Bryan has suffered four severe allergic reactions since he was a baby. Bunning has relied on using auto-injectors of the drug epinephrine.

"If it's given appropriately," says Dr. Jennifer Kim, pediatric allergist at Children's Memorial Hospital, epinephrine is "a life-saving medication."

This summer, the Illinois Poison Center advises parents and children to be careful using epinephrine auto-injectors. The emergency treatment is injected in the thigh and delivers a dose of the drug, temporarily reversing allergic reactions by constricting blood vessels, relaxing muscles and reversing swelling. Epinephrine is a short-lived medication.

The problem comes if epinephrine is accidentally injected in the wrong place, it can kill healthy tissue.

"Up to one-third of patients with food allergies require a second dose," says Kim.

But it doesn't mean people who need the drug should not use it--just be cautious.

Children with severe allergic reactions should always carry an auto-injector kit. Since each auto-injector contains only one dose of epinephrine, two should be kept on hand at all times.

A pediatrician may recommend your child wear a medical-alert ID bracelet, which alerts healthcare providers in an emergency.

According to The Food Allergy and Anaphylaxis Network, about 3 out of 10,000 people in the United States suffer from severe allergic reactions. The most extreme cases-anaphylaxis-a sudden, violent allergic reaction in various areas of the body, can be fatal.
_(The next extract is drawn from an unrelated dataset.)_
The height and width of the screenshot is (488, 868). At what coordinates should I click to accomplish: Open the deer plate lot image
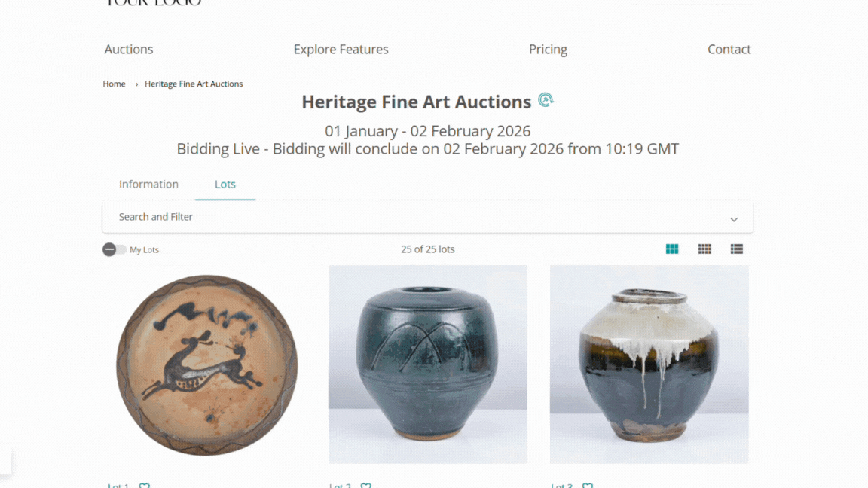pos(206,364)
Bunning, who also co-founded Mothers of Children Having Allergies, a support group for families of children with severe food allergies, advises parents to know what triggers their children's allergies.

Be on the lookout for symptoms of a child's allergic reaction and be sure immediate treatment is available.

"The point is to have it with them at all times," says Kim. "You never know when a serious reaction will occur."